Talk to your partner about this conviction he has that men are "less trustworthy." What, specifically, is he concerned about? This isn't about him convincing you that his rule is valid and should be followed; it's about figuring out how to help him let go of these hangups. Let him know that as far as you're concerned, as a bisexual woman, being allowed to date other people does include men, and you want to figure out how to work that out.

Say that you've been thinking seriously about having an open relationship ever since the threesome, and you want to talk about whether that could work between you, and if so, what it would look like. Be clear and honest about what you want. Only after you two figure out what your relationship arrangement will look like is the right time to come out in your social circles as polyam-curious and willing to date and/or sleep with other people.

I also want to add a note of caution. Keep in mind that you've been dating this man since you were fifteen and he was twenty. This creates some vulnerabilities that you should be aware of. With that kind of age gap, the older partner often gets to determine the other partner's sense of what is normal, so you need to be very careful about that.

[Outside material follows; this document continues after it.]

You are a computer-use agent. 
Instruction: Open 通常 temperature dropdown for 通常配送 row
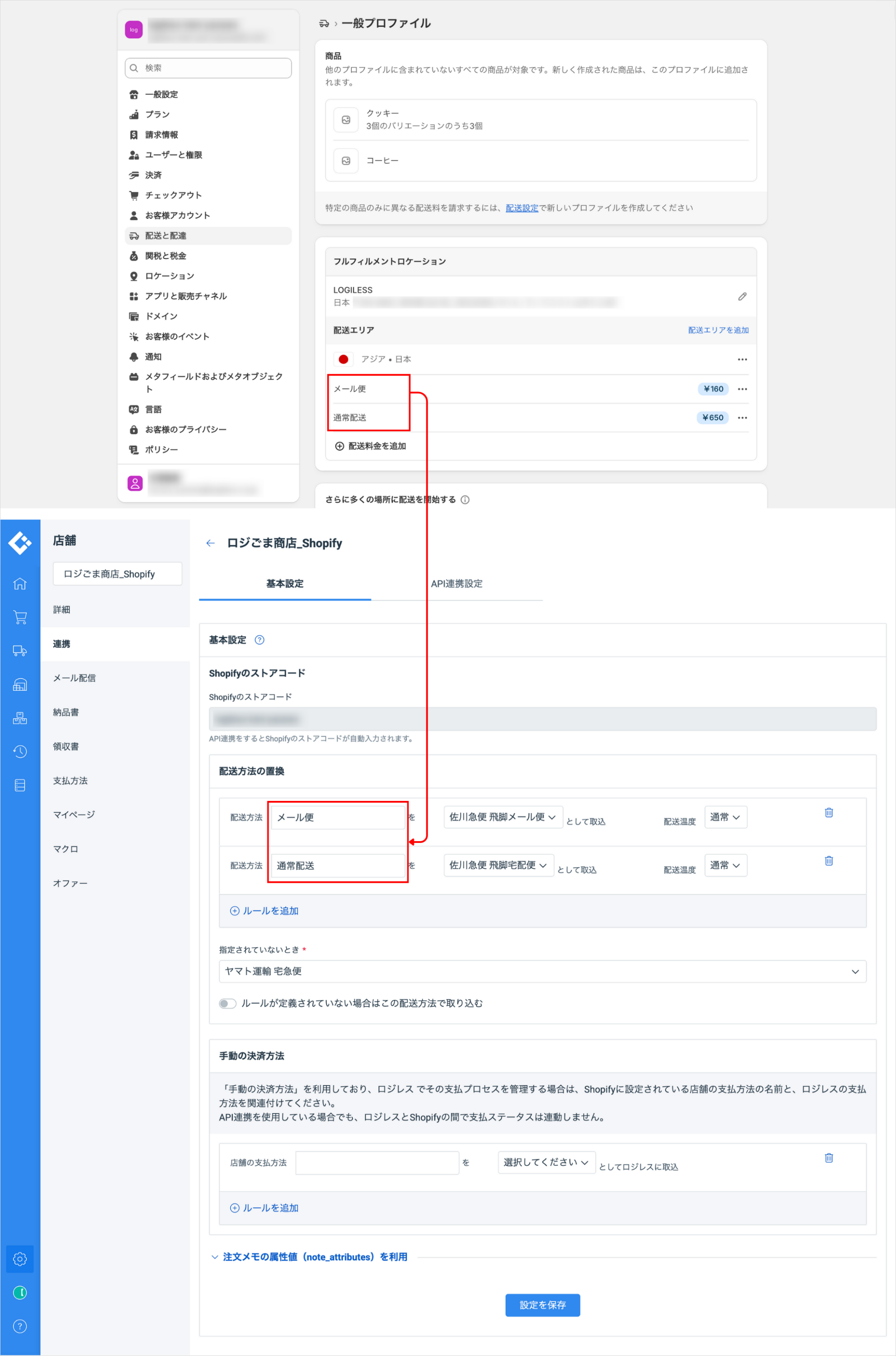(725, 865)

Don't take his word for it that something he did was unilaterally okay, or that something you did makes his behavior consequence-free, or that his preferences are objective reflections of reality.

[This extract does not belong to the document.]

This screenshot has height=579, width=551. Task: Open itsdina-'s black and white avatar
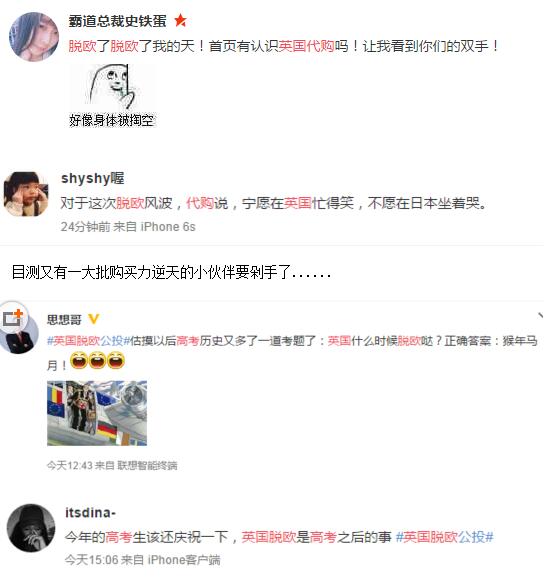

It's a red flag for me that he slept with someone essentially without your permission or without working it out with you first, but you're not allowed to be upset about that because it was a "miscommunication." Now you're worried about another "misunderstanding" with regards to these new steps toward opening the relationship. It's not okay that these "miscommunications" seem to fall on you - it's your responsibility to avoid and prevent them, but if they do happen, they absolve him of responsibility.

You need to figure out how to keep yourself safe from this sort of framing. Both of you are responsible for managing your communication. Neither of you are immune from consequences even if you genuinely had a miscommunication. Both of you are entitled to your feelings about things, even if the other person insists that your feelings are the result of a miscommunication. You two need to figure out how to prevent these miscommunications, and if they do happen, how to navigate and heal from the fallout of that miscommunication, rather than brushing it off. That's the first step - clear, open, honest, and safe communication.

*Side note: the last time I used the phrase One Dick Rule/One Penis Policy, I got a message saying that it was transphobic to equate being a man with having a dick. In general, it is true that this isn't a great assumption to make. In this case, however, I do feel that - to get a bit Freudian here - it is in large part the 'threat' of the 'phallus' that creates the anxiety. One wonders how many men who have an ODR in place would 'allow' their partner to date or sleep with a man without a penis, and what that says about their conception of maleness and sexuality. Also, I didn't invent the term, and want to best equip my readers to get more information, and One Dick Rule/One Penis Policy will be more searchable than One Male Person Rule.